Filed in Opinion, News.


WordPress.com Limitations

January 21, 2008

I seem to be making a lot of posts about my current blog host. The trouble is that I sort of discover these things as I use the platform. There was no list of things that are different between a normal WordPress installation and the one provided by WordPress.com. The latest thing I found was that the main page’s “Posted in: (category name)” link does not lead to my list of categories on my own site. Instead, it despicably leads to wordpress.com’s own category list. Horrible.
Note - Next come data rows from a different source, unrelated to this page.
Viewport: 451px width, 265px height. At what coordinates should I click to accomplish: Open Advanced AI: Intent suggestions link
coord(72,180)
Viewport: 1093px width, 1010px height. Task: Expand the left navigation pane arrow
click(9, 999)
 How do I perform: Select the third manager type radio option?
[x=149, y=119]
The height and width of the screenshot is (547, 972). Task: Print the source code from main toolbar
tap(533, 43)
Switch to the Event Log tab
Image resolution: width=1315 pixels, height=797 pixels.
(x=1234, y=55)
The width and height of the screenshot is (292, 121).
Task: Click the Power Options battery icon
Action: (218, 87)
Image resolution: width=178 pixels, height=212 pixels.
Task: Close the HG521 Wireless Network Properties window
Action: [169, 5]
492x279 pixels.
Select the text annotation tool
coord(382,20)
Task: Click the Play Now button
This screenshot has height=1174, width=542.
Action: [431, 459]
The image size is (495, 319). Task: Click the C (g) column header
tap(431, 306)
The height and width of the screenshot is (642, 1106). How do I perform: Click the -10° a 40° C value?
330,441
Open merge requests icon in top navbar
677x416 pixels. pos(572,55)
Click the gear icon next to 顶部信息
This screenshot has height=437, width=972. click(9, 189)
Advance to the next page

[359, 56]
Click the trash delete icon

I thought I already dealt with this when I stopped using “tags” and started using “categories”, but it looks like WordPress.com is determined to make all our WordPress.com blogs link to them. I may have to move my blog back to a normal web host. My old web host, which I mentioned in my first post, is trying to fix the problems in its server, and by some reports, the server is apparently up again. I mean, at least on my own account, I can configure the template properly and not have all these sneaky links on my site linking to other sites out of the blue.

Update: I’ve decided to add my own “Filed under” links under my posts. It’s a bit tedious to have to do things that the downloadable WordPress software does automatically, but at least it’s better than nothing. A good side effect of this is that at least the categories show up in my permalink pages.

Filed under: Outraged, WordPress, Web Hosting.